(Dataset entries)
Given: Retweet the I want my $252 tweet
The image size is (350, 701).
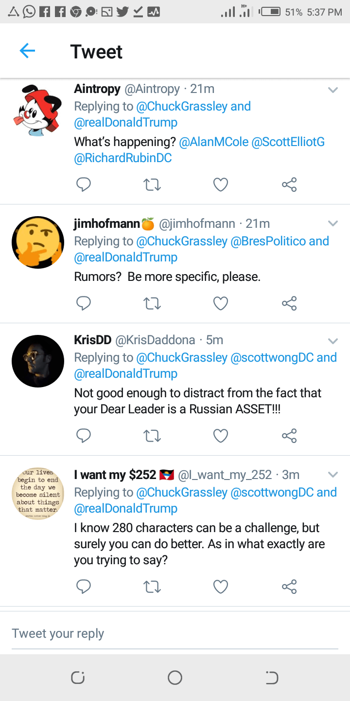Looking at the screenshot, I should pyautogui.click(x=153, y=587).
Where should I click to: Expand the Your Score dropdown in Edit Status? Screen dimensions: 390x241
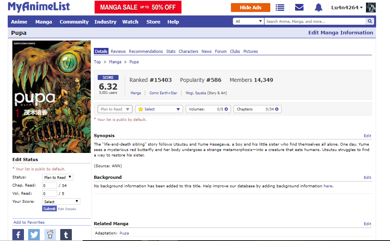coord(61,202)
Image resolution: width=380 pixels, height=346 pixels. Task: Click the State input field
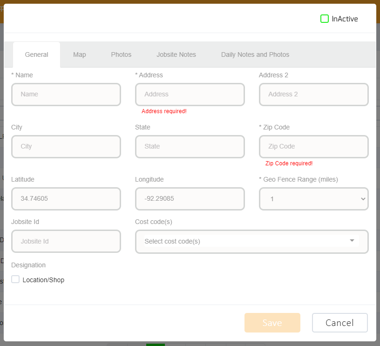tap(190, 146)
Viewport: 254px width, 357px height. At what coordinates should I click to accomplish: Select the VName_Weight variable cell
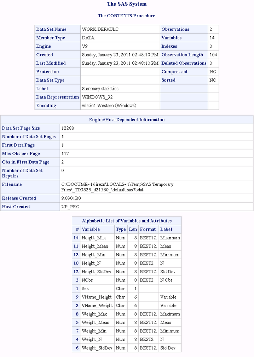[x=97, y=305]
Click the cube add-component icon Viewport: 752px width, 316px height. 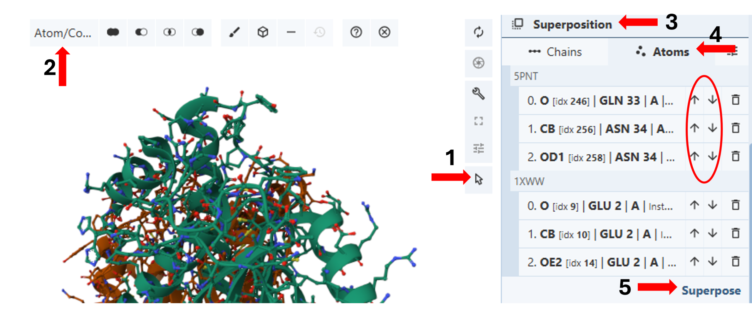(x=263, y=32)
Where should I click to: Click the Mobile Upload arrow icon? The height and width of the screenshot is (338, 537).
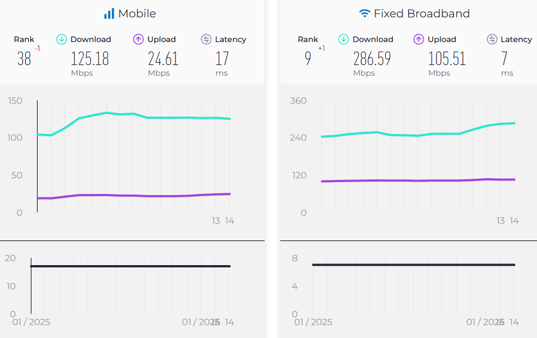(138, 39)
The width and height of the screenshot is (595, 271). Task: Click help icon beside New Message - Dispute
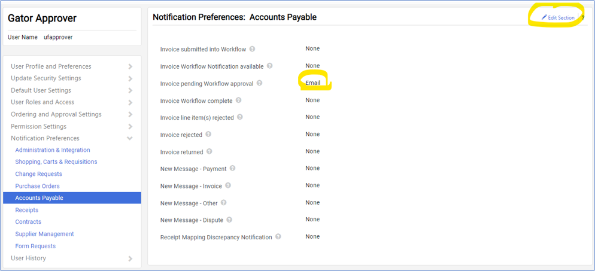pos(229,220)
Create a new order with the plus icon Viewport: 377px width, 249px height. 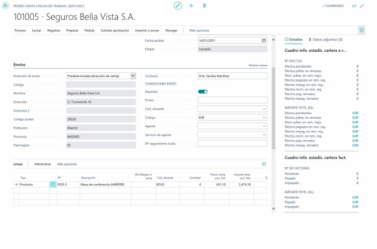pyautogui.click(x=191, y=5)
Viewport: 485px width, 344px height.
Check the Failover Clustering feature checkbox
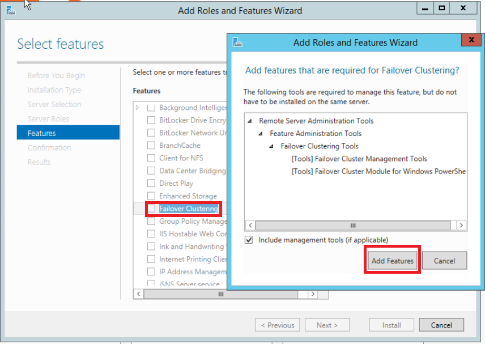[151, 209]
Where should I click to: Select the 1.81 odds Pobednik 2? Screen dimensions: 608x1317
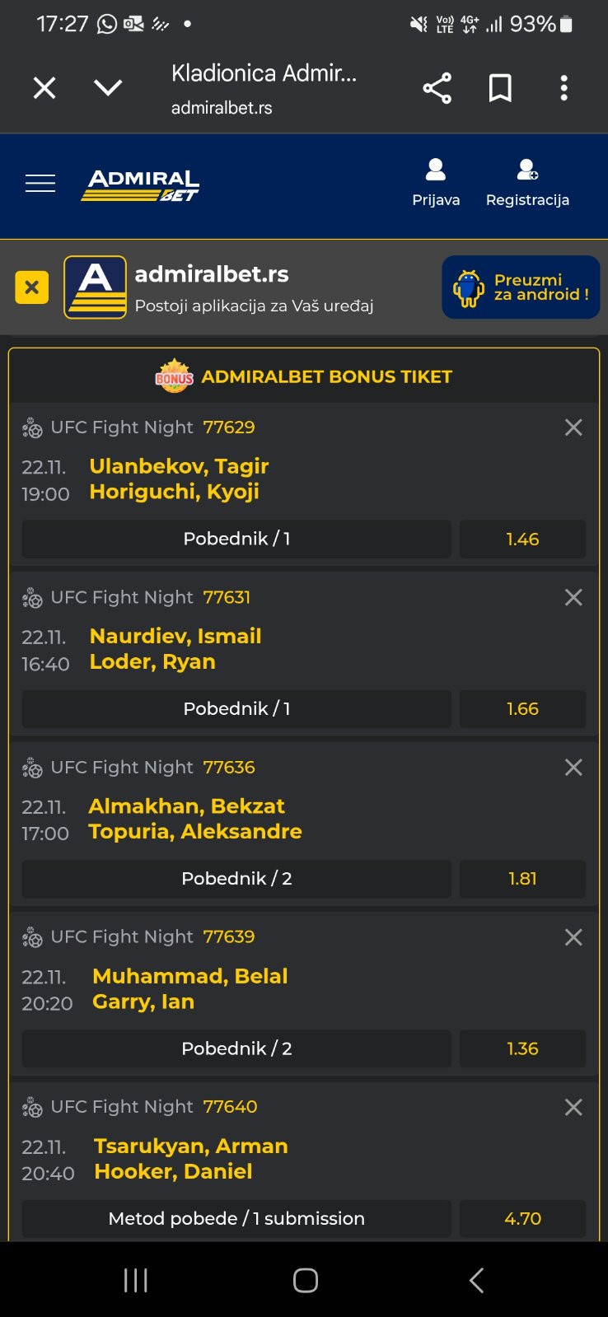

- What to produce: Omit the pictures and retype exactly the lines from the one containing "Viewport: 485px width, 344px height." through the end of the entries above.

- Answer for this exercise:
Viewport: 485px width, 344px height.
Check the Failover Clustering feature checkbox
[151, 209]
Where should I click to: Select the 1.81 odds Pobednik 2? Screen dimensions: 608x1317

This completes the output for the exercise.